Supplied text:
* start *
I want to manipulate strings containing two byte UTF8 character symbols and I am at a loss on how to proceed. Some of my problems are illustrated in the little program below.
The writeln statement produces no visible output.
Running hexdump on the two files produced produces:
hexdump utfbug0.txt
0000000 b6c3 b6c3 b6c3
hexdump utfbug1.txt
0000000 b6b6 b6c3 b6c3
so sr[1]:=s[2]; doesn't work as expected
and neither can I do s[1]:='ö'; which produces a compiler error.
So it seems that accessing a string symbol with a statement like s[n] only accesses the nth byte.
What have I misunderstood and what can I do to access and manipulate individual character symbols?
* end *
Provided material:
* start *
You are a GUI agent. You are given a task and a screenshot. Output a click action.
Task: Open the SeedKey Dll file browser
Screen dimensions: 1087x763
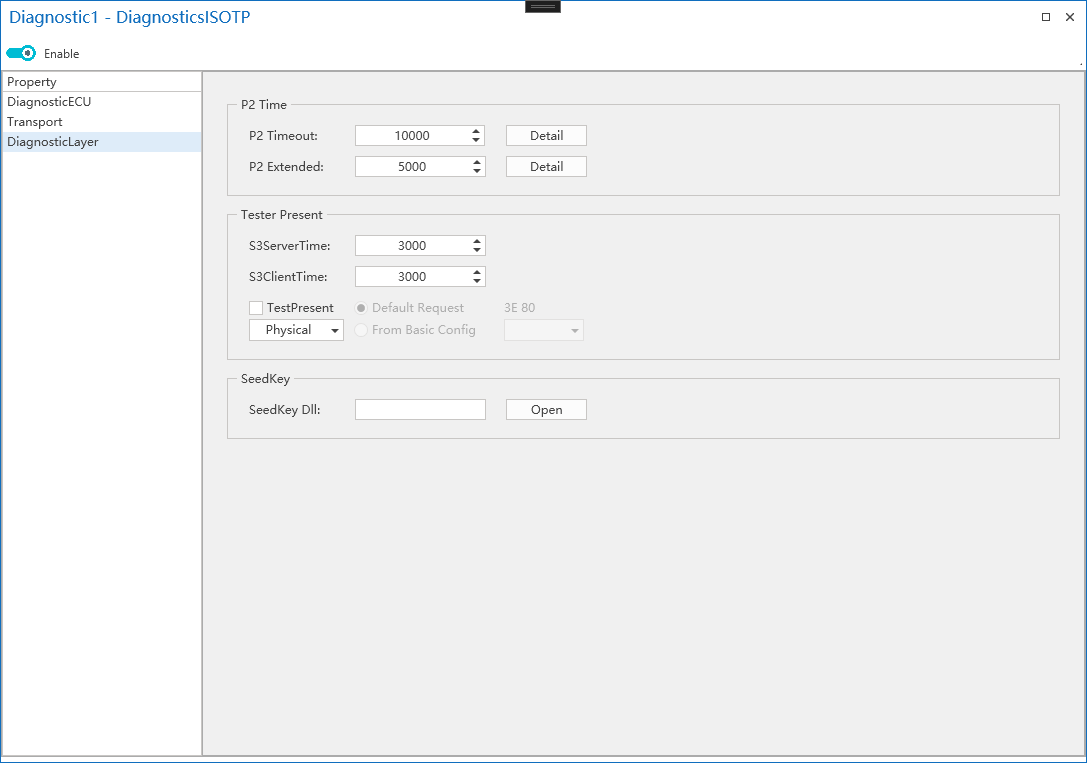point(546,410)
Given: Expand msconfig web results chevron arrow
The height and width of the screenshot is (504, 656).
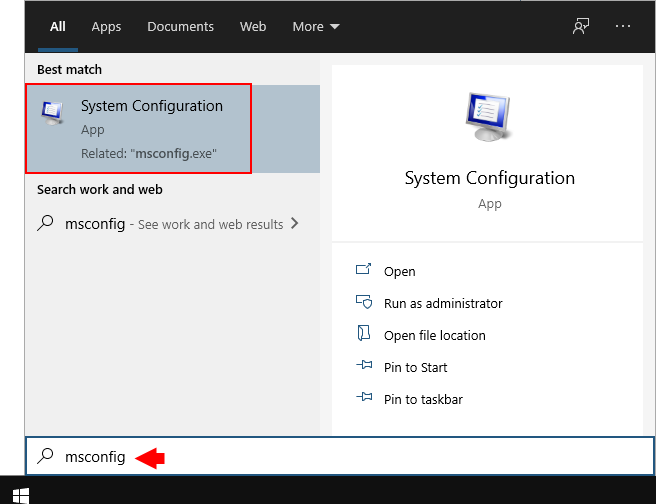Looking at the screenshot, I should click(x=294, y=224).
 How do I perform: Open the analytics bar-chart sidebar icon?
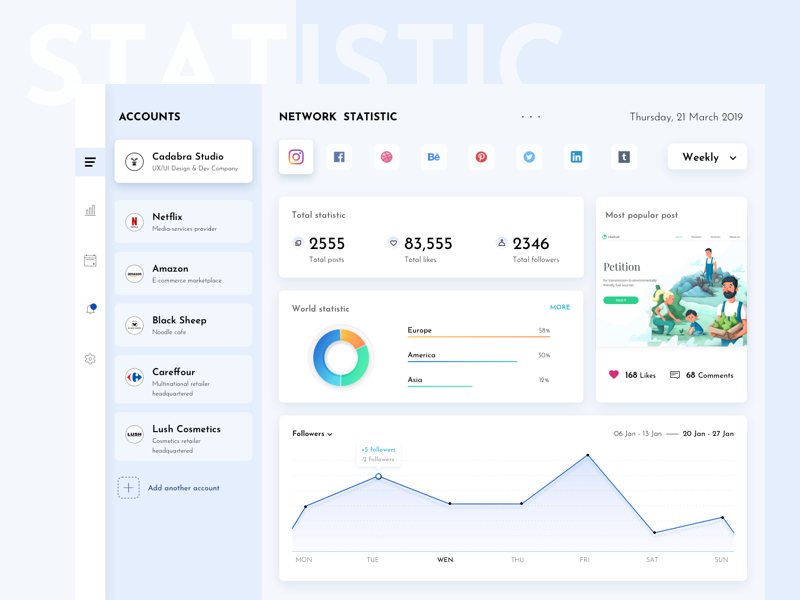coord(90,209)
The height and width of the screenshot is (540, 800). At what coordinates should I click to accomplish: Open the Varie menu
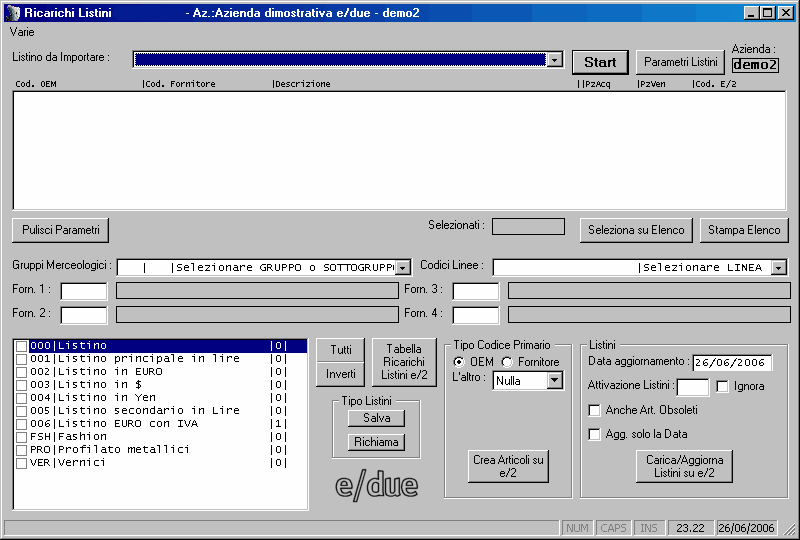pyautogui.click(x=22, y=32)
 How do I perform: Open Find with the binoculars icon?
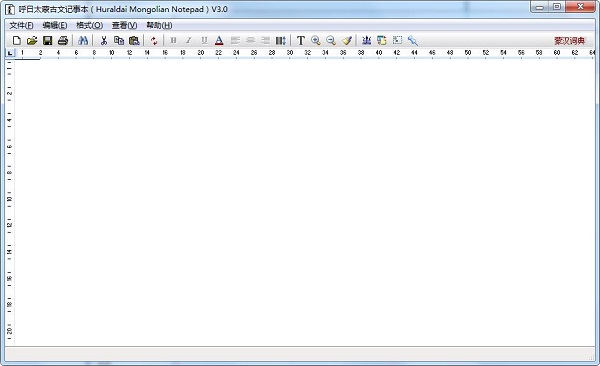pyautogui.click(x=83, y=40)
* end *
Exercise instructions:
a. In the post about UTF-8 strings, what happens when the writer tries the statement s[1]:='ö';?
b. Carry on the post about UTF-8 strings, starting right after its closing question.

Results of the exercise:
a. It produces a compiler error.

b.
Thanks in advance for any help
H
uses
{$IFDEF UNIX}{$IFDEF UseCThreads}
cthreads,
{$ENDIF}{$ENDIF}
Classes,sysutils
{ you can add units after this };
procedure savestring(fname, s: string);
var str:tfilestream; p:pbyte;
begin
str:=tfilestream.Create(fname,fmcreate);
p:=@s[1];
while p^<>0 do begin
str.Write(p^,1);
inc(p)
end;
str.Free;
end;
var s,sn,sr:string; n:integer; p:pbyte;
begin
s:='äöä';
writeln(s[1]);
sr:=s;
sr[1]:=s[2];
savestring('utfbug0.txt',s);
savestring('utfbug1.txt',sr);
end.